Most of the funding that the U.S. government devotes to scientific research goes to mission agencies that are responsible for supporting a defined set of users. Typically, there is an explicit or implicit common interest connection between the benefit of these users and the advancement of U.S. society at large. For example, people in the U.S. value national security, so our government funds groups such as the Naval Research Laboratory (NRL) to pursue research that will have potential military applications. NRL maintains its reputation and funding by working to ensure that its work does result in user benefit. By focusing on policy processes within NRL and other federally funded institutions, we can assess how different mechanisms contribute to, or detract from, the effective execution of agency missions.
NRL has a mission to support a “broadly based multidisciplinary program of scientific research and advanced technological development directed toward maritime applications.” The National Institute of Standards and Technology (NIST) works to “promote U.S. innovation and industrial competitiveness.” However, stating a goal of delivering results to decision makers does not guarantee those results. Irrelevance, wasted effort, and missed opportunities for beneficial outcomes can result from research that fails to account for the needs of information users. Critical consideration of the mechanisms through which institutions such as NIST and NRL pursue science can lead to transferable lessons for science policy makers.
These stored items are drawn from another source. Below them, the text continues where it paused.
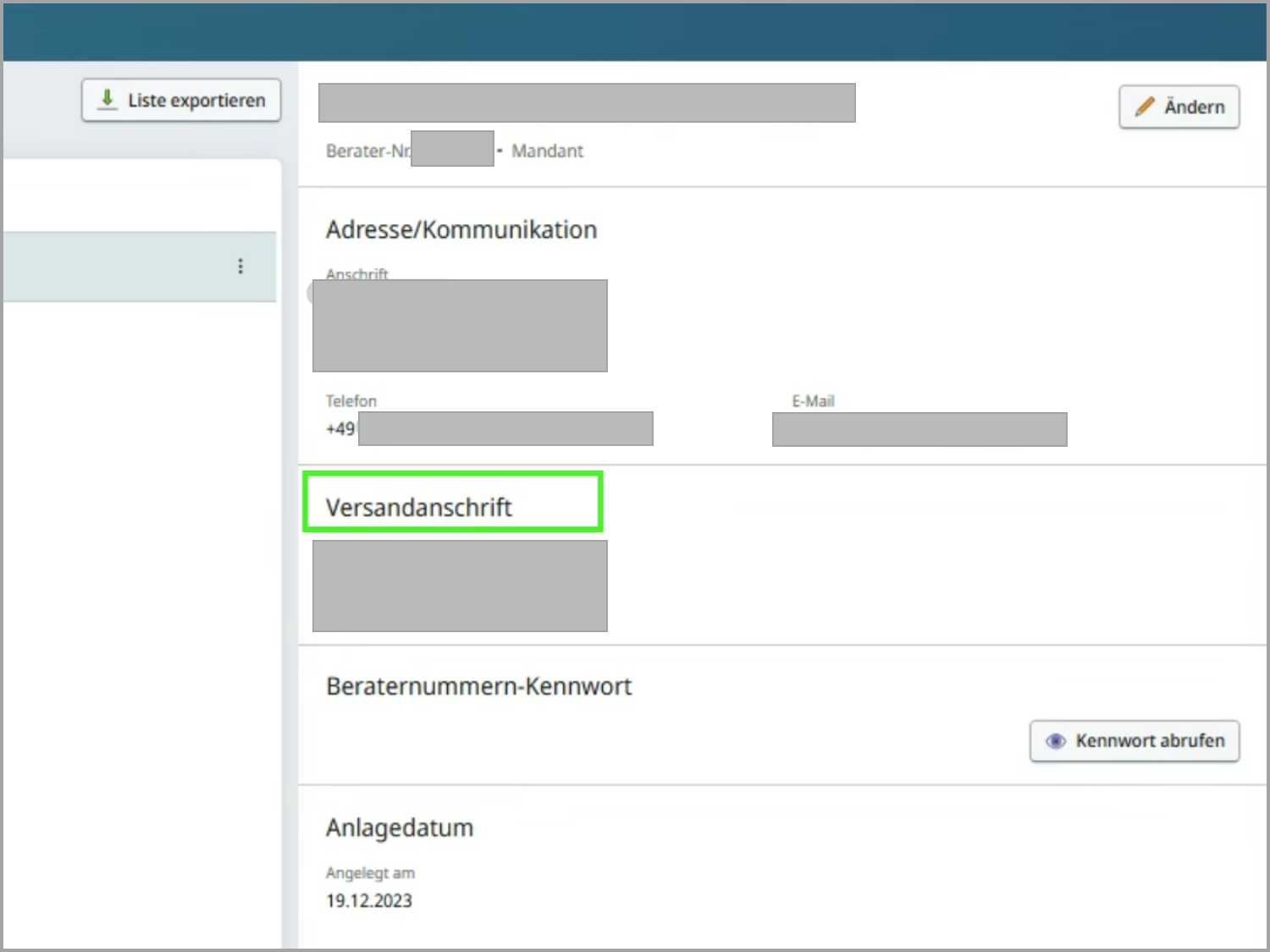Click the Berater-Nr label
Viewport: 1270px width, 952px height.
click(367, 151)
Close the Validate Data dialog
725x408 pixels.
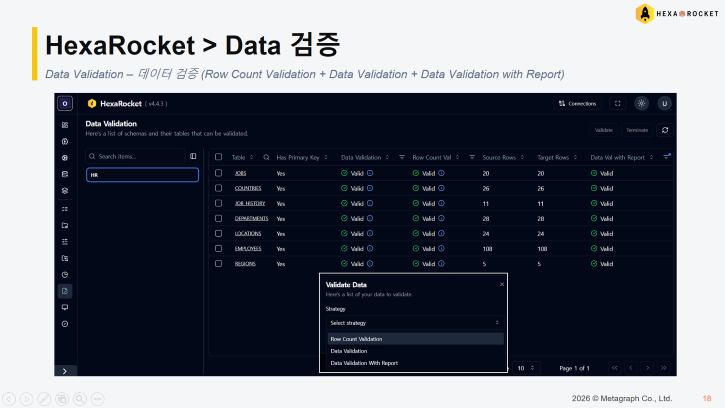(502, 284)
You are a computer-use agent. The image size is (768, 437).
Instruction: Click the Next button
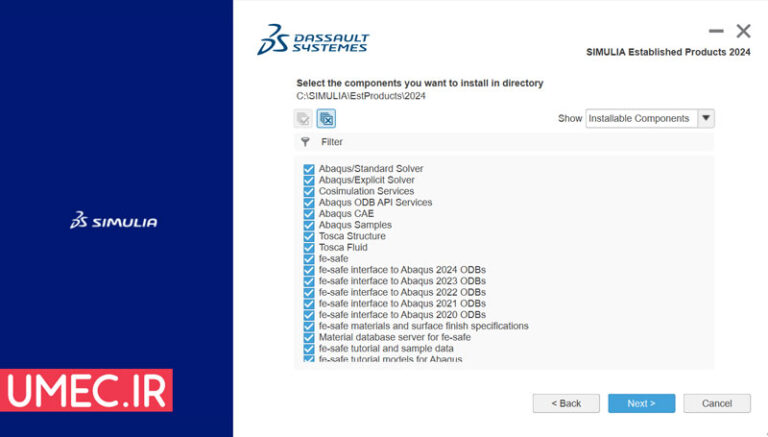[641, 403]
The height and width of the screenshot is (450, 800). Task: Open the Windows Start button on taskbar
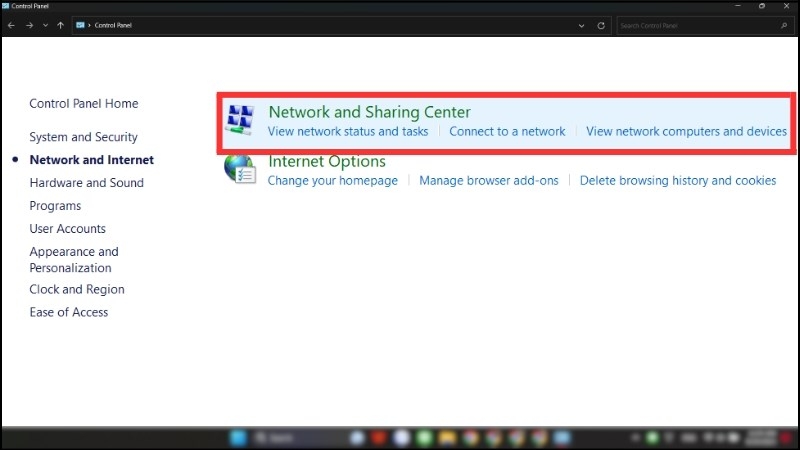click(238, 438)
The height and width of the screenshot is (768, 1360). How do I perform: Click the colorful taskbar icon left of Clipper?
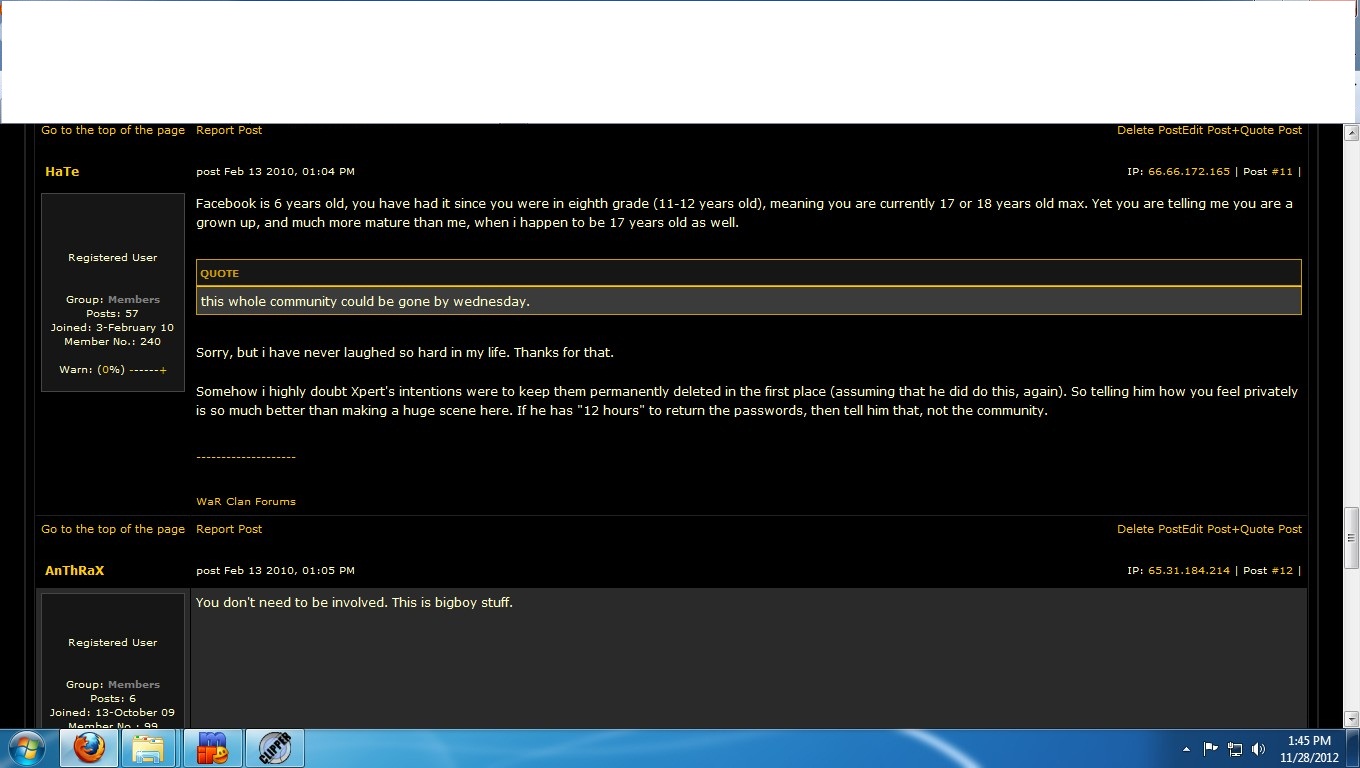212,748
Analysis of these science policies leads to increased understanding of how factors such as the definition of scientific problems, science decision-making structures, quality control mechanisms, distribution of participants, and social accountability guide the process of mission oriented science. At the most general level, the key to effectively fostering a match between research, even at its most fundamental level, and outputs that decision makers find useful, is the existence of a “culture of application,” in which the consideration of a useful end product, and of the product’s user, is embedded in the way science is undertaken.
A culture of application may be fostered through various strategies. For example, NIST project proposals are formally required to address a set of questions, called the Heilmeier questions, which consider context through delineation of the problem’s definition, the other alternatives in existence, the fit to mission, the potential impact of the research, and the criteria for success. Assessing context and application also occurs informally, through frequent interactions between NIST scientists and relevant people from industry in workshops, collaborative relationships, and standards development organizations.
Military Deputies are one means through which NRL works to fit research to Navy needs. The deputies are Naval officers who are billeted in lab divisions, and who are responsible for acting as liaisons between the scientists and Naval operations. While the position is instituted formally, the way in which each deputy interacts with users and researchers is highly flexible and can allow for facilitation of effective reconciliation between supply and demand.
Although each strategy employed by NRL or NIST may not be fully transferable to other groups, useful aspects, such as formalized consideration of use combined with encouragement of other, informal means, may prove useful in the creation and alteration of institutional science policies. Through consideration of where these institutions are and are not useful, we can bring transferable strategies to other groups concerned with making effective science policy.